Nitrile gas chemistry in Titan’s atmosphere

This work presents the first study of the gaseous products resulting from the partial dissociation of methane and nitrogen in the PAMPRE experimental setup simulating Titan’s atmospheric chemistry.Using cryogenic trapping, the gaseous products generated from the chemical reactions occurring in the reactor have been trapped. Analyses of these products by gas chromatography coupled to mass spectrometry have allowed the detection and identification of more than 30 reaction products. Most of them are identified as nitrile species, accompanied by aliphatic hydrocarbons and a few aromatics compounds. The observed species are in agreement with the data from the recent Cassini-Huygens mission as well as from other laboratory setups capable of dissociating nitrogen and methane. This work emphasizes the probable importance of nitrogen-bearing compounds in the chemistry taking place in Titan’s atmosphere.Furthermore, a quantification of mono-nitriles with saturated alkyl chains has been performed relatively to hydrogen cyanide and shows a power law dependence in their concentration.
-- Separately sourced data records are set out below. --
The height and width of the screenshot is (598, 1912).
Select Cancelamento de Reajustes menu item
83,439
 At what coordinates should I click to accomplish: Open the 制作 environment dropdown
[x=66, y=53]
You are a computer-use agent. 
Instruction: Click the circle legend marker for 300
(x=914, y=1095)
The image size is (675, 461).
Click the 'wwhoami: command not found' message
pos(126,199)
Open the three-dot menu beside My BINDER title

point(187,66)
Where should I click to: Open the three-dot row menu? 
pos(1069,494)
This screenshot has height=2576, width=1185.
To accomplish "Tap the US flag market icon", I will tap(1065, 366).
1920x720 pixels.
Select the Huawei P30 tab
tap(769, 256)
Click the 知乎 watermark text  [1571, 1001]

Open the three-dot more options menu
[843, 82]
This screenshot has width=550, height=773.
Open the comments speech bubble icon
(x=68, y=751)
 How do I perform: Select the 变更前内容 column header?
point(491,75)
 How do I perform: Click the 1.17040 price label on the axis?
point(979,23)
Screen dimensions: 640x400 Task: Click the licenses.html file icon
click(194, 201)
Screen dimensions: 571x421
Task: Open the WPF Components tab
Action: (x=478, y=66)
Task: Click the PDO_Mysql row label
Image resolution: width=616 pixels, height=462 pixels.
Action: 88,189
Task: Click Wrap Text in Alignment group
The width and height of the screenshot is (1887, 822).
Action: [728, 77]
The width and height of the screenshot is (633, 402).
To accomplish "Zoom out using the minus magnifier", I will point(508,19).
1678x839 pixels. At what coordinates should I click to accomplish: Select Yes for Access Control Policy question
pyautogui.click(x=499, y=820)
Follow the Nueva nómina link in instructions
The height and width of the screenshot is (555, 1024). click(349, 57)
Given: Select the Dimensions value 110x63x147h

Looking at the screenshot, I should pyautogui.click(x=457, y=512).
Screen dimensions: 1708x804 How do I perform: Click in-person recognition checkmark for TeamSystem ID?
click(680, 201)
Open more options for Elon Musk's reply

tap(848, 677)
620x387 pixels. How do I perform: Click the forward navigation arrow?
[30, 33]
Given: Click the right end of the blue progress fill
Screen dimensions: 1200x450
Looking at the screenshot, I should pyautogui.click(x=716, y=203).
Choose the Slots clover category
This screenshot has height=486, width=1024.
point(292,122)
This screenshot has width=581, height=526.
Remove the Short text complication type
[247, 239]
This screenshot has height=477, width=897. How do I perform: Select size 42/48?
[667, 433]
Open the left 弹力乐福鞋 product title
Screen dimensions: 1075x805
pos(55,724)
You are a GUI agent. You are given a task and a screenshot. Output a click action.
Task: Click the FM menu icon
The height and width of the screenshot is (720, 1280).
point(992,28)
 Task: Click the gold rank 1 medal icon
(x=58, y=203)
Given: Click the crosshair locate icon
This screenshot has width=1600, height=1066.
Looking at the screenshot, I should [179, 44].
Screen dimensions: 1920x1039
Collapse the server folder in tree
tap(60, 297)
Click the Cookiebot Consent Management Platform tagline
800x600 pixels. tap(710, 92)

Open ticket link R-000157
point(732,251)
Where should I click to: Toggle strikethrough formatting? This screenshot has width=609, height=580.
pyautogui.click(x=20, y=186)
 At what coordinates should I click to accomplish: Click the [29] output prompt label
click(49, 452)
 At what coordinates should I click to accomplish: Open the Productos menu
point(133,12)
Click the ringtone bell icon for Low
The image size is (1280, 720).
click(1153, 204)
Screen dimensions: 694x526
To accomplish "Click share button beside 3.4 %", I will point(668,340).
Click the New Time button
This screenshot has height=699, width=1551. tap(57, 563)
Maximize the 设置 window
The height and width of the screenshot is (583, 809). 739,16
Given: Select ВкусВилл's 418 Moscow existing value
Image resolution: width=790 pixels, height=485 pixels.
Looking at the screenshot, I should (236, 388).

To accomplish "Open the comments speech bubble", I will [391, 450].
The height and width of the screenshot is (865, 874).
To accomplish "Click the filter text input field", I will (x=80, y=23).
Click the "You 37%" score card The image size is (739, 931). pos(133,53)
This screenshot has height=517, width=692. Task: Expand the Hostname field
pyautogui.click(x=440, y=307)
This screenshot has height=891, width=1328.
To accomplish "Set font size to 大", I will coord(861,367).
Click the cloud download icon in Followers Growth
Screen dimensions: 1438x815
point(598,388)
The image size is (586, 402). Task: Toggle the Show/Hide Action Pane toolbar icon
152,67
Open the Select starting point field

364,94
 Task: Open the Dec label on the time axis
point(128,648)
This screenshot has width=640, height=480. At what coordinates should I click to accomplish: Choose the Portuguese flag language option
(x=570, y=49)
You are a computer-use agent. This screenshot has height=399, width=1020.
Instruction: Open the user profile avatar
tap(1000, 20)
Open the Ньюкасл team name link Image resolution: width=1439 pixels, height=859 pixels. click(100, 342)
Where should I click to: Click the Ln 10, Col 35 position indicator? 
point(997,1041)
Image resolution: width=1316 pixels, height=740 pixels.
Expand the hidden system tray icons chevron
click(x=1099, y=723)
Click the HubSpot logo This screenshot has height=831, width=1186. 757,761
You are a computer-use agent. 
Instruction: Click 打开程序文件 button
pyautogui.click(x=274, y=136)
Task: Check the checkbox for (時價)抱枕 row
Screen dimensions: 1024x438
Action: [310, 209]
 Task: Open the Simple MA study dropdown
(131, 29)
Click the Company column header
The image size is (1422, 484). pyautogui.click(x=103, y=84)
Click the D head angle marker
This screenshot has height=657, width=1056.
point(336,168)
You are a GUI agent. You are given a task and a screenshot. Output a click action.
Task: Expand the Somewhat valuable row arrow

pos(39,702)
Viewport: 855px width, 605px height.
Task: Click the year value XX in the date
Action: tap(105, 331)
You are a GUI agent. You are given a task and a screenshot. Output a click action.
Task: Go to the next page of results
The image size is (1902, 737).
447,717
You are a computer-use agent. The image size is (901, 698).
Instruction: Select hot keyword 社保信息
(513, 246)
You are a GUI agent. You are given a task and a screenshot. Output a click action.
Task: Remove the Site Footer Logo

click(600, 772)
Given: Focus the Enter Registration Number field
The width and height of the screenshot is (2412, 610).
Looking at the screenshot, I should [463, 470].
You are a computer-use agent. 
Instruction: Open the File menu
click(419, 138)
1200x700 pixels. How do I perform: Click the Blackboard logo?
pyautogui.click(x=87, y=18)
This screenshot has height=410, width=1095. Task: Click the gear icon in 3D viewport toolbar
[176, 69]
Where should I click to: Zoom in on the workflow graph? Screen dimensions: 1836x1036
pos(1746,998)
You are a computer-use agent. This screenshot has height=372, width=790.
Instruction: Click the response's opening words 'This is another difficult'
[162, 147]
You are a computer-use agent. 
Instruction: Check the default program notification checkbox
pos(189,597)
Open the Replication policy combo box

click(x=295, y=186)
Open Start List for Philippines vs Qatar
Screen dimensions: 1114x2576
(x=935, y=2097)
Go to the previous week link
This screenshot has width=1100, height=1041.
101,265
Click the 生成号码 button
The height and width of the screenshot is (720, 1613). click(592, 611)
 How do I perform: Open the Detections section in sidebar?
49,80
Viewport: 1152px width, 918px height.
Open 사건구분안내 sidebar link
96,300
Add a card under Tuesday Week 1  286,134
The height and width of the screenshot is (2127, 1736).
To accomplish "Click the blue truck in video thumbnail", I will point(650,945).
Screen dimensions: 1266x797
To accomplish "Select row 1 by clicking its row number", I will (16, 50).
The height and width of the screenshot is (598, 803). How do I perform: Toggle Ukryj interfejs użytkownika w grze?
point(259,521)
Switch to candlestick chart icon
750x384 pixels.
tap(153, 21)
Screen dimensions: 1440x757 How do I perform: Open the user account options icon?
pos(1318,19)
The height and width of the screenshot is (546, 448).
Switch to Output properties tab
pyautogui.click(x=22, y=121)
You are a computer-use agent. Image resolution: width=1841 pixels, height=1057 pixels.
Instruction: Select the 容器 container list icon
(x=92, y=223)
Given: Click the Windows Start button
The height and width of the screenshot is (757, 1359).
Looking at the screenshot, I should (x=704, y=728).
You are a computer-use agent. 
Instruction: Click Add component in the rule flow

This dependence is consistent with the Cassini-INMS data and Titan’s photochemical models.An empirical relationship has been extracted from our experimental data: [C_xH_2x−1N] = 100x⁻⁵, where x is the number of carbon atoms in the nitrile molecule. This relationship can be directly used in order to foretell the concentration of heavier nitriles induced by chemistry in Titan’s atmosphere.